Market Analysis

Purpose

To understand the the project context and the project itself.

Deliverables

    1. A report that will be read by faculty and company.
    2. In-class presentation followed by discussion.

Background

The purpose of the opportunity analysis (OA) is to help the team shape its mission statement, form and realize the challenges of its product development strategy, and understand the company's current situation and strategy. Another purpose is to create an early, well-defined task which forces a close working relation between the students and the company and serves to kick-start projects.

**************Note: Info below this line will be updated for 2014-2015...stay tuned*************

Customer Needs Plan

Your project’s customer needs research efforts will provide critical information on customer needs, customer reaction to alternative product concepts, and customer reaction to a proposed prototype product. Obtaining this needed information from potential customers can be challenging. You need to think through: 1) what market segment (group of potential customers) you will assess, 2) who you will contact that can provide the information that represents the needs of the customers, 3) how you will obtain the information that you need from your contacts (interviews, observation of activities, questionnaires, 4) how you will ensure some degree of standardization in the information obtained by different team members, and 5) the best way to document and communicate the insights that are obtained.

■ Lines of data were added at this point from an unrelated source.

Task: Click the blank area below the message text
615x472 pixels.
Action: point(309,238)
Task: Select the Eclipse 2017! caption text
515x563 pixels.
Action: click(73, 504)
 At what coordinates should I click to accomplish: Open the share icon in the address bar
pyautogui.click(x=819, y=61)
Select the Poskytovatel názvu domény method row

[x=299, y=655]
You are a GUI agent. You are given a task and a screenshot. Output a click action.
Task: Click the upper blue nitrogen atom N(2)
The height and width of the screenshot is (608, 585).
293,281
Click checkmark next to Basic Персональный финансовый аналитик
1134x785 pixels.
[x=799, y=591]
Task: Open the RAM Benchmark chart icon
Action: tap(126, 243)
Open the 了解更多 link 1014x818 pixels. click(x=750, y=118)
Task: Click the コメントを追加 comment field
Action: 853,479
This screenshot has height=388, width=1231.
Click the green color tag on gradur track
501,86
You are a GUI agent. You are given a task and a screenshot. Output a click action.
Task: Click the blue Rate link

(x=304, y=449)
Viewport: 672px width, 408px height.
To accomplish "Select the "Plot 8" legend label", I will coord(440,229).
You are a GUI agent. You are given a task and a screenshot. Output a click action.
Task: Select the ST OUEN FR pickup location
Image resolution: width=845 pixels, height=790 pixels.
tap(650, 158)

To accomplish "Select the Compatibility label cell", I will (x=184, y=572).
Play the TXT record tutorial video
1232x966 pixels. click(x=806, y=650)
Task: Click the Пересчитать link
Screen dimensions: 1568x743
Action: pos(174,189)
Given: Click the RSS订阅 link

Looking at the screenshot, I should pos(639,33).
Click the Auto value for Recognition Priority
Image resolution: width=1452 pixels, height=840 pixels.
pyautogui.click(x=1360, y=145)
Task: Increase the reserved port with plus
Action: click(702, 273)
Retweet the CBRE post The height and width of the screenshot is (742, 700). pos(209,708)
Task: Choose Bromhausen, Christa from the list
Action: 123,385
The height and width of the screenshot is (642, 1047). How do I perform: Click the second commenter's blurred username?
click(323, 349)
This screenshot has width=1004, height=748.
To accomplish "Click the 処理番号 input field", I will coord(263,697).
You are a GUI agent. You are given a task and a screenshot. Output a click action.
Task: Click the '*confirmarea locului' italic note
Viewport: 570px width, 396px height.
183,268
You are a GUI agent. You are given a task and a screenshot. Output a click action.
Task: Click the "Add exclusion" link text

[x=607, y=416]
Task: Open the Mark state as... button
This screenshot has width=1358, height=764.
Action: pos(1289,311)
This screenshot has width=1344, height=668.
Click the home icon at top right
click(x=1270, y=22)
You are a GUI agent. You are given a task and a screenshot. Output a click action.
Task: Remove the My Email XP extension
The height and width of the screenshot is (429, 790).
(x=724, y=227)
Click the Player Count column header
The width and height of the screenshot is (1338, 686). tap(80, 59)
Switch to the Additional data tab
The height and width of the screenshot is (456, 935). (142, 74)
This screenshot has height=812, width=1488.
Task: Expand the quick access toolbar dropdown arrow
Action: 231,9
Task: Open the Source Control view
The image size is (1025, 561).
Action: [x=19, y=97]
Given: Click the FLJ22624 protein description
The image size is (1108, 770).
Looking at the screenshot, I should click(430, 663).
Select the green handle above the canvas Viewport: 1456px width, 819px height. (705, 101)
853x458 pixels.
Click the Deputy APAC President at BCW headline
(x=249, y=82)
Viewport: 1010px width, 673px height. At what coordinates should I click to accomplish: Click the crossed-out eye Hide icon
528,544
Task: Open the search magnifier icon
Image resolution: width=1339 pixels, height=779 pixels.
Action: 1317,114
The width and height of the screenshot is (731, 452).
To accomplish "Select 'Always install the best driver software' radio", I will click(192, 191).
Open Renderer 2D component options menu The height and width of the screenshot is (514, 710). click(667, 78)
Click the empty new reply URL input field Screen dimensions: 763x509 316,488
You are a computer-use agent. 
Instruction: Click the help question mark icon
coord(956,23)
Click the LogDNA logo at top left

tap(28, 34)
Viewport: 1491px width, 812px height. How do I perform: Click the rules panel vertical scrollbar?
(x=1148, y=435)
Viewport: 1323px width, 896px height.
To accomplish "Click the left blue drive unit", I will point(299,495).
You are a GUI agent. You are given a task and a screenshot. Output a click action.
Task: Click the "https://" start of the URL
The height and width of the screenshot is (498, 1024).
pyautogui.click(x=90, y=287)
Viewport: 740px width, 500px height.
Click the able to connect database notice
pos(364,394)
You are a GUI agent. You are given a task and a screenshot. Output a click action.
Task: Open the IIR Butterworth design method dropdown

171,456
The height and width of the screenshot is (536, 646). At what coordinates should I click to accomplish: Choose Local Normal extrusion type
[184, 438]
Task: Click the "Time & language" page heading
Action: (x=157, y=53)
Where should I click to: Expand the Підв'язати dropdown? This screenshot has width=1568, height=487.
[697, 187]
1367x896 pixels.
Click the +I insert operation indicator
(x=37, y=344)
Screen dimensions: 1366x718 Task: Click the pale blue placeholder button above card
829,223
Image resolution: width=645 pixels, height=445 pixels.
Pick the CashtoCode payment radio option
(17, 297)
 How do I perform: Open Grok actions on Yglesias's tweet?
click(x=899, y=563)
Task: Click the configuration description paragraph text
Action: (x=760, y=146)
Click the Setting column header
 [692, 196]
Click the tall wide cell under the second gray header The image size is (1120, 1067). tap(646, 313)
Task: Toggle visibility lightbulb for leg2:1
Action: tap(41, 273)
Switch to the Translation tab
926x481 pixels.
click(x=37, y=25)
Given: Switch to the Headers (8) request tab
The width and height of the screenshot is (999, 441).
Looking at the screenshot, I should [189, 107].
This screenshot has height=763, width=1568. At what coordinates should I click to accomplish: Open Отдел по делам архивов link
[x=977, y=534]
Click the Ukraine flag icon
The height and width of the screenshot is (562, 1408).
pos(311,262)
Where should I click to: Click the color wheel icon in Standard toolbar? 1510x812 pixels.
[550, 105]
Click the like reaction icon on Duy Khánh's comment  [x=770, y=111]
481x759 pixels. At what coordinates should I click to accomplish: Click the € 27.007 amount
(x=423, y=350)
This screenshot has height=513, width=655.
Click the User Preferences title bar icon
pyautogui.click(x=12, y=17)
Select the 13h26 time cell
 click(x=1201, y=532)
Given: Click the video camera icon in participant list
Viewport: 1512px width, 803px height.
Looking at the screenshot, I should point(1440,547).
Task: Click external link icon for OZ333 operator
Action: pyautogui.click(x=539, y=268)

Your plan should be informed by the Kimmel lecture on customer research and by the chapter in the Ulrich & Eppinger textbook on finding customer needs.

Your customer needs research plan should contain (1) a description of the relevant stakeholders and decision makers who might be interviewed (market segment and sub-segments), (2) which segments you plan to interview to understand customer needs (see the Customer Needs assignment), (3) how many people you will interview in each category and the date that those interviews will be completed, (4) how you will find interviewees (be specific) and (5) the research objective(s) for your interviews. Items 1-5 should be about two pages in length. Follow this with the draft (or final) version of your interviewer guide for the interviews.

Target Market Definition

describe the general market that your product targets. Segment that market and describe each segment in detail. Indicate which segment is the primary target for your product and which, if any, is the secondary target. If relevant, describe other segments.

Rest of the OA

The PA includes information about the company and about the project, including a preliminary assessment of project viability. The PA is created through internal and external research. Data is gathered via interviews with company representatives, the study of company public and private (when made available) records, on-site visits of design and manufacturing operations (where feasible) and searching of relevant secondary research materials. If working with a large company, the PA should focus on the business unit with which you are working, rather than on the company as a whole, although the latter should be presented in summary form. For example, if you were working with 3M on a Scotch Tape product, your PA would concern the Scotch Tape group, with summary information on the 3M Stationary and Office Supplies Division (in which the tape group sits) and more summary information on the 3M company as a whole.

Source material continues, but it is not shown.